I will never forget my conversation with a young man who had been abused while attending a missionary boarding school. He never told his parents about the ongoing abuse because he had been warned by the missionary school administrators that, “Africans will burn in hell” if his parents had to leave the “field” to come care for him. This child suffered in silence for years, convinced that he was of little value to anyone, including God. In the course of our investigations, we interviewed dozens of child sexual abuse survivors who have walked a tragically similar path as this young man.   A path where the protection and preservation of God’s children take a back seat to the work and reputation of the missionary organization. A path where children find themselves in a foreign land being sexually assaulted by adults who profess a “love” for Jesus. A path where these same children are re-victimized by institutions that care more about ministry “success”, than the very souls of their little ones.

The physical, emotional, and spiritual wounds of such toxic missions cultures are deep and lifelong. One former missionary kid (MK) recently wrote, “When I think back on my growing up years, there were many time periods that were difficult, but note so terrifyingly helpless as my years spent as an MK.” Many of those abused on the mission field as children find it impossible to have any meaningful form of religious faith, while others walk away from the faith altogether feeling betrayed by God.   One abuse survivor told me, “Being abused on the mission field has destroyed any spirituality that I had with Christianity. I would like to have something to share with my children besides Santa Claus. I hope I will understand God one day.”

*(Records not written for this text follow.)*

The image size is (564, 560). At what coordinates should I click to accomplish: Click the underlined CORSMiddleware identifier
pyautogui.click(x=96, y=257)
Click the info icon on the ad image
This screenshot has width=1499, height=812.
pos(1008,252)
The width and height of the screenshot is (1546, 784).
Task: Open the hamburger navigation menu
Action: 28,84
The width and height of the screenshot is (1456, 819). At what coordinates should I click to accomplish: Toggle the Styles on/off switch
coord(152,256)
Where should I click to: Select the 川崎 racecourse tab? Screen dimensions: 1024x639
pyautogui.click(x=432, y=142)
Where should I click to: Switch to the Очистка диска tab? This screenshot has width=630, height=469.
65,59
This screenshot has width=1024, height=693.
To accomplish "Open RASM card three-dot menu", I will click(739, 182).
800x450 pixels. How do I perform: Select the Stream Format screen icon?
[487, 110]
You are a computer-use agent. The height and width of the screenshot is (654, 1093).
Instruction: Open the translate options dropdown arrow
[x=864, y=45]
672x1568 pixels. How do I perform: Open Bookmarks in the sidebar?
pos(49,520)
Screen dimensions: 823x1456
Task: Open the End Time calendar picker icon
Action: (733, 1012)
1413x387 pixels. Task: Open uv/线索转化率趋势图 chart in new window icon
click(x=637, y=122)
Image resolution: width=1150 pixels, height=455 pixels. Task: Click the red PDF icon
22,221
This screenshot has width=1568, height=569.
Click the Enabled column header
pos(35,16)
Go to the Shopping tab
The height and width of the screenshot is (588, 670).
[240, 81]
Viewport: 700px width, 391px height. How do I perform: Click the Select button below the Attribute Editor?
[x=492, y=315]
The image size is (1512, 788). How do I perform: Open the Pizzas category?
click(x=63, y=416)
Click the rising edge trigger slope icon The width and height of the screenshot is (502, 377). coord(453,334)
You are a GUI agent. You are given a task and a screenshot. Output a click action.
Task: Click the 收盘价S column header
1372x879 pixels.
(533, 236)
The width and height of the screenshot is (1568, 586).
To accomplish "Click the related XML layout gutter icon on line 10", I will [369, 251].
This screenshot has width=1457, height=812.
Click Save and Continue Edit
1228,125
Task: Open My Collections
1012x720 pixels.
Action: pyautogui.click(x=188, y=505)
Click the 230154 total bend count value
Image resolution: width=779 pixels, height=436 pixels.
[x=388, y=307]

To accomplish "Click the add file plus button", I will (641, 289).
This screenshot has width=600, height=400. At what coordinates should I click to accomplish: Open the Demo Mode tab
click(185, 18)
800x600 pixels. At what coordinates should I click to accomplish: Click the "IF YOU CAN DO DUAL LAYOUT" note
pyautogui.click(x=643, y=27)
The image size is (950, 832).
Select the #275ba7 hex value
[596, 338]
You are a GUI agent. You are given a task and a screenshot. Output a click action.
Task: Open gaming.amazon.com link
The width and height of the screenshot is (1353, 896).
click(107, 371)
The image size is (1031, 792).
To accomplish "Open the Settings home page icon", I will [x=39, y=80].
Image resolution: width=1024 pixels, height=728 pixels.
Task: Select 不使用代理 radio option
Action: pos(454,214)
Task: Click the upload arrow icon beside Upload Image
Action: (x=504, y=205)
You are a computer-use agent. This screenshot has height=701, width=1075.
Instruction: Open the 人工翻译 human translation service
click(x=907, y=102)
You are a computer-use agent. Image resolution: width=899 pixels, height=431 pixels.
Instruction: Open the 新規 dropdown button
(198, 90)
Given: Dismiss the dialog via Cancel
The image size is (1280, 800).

More and more survivors of physical and sexual abuse on the mission field are beginning to step forward to share their similarly painful and scaring childhood experiences. Blogs, Facebook pages, and films have assisted these brave individuals to finally expose the worst kept secret of many missionary cultures, while at the same time letting other survivors know that they are not alone. Below are just a few of the many websites dedicated to bringing this darkness to light. Take some time to review these sites and listen to the cries of God’s children:

All God’s Children
Bangladesh MK Speak
Fanda Eagles
Michele Phoenix
MK Safety Net
SIM Missionary Kid Survivors

There has been recognition by some missionary organizations of past and present failures related to the abuse of MKs. Unfortunately, much of this recognition has been fueled more by institutional concerns about reputation than by grief over the horrors inflicted upon these children. As a result, many hollow promises have been made followed by little genuine effort to demonstrate authentic repentance and to bring about substantive change.

A mission organization that treasures itself will destroy souls, including its own.

The DNA of international missions must be transformed if the mission field is going to fulfill its God given mandate of sharing and demonstrating the Gospel to all peoples, beginning with missionary children.

It is time for the world of missions to embark on a new path. I remain hopeful.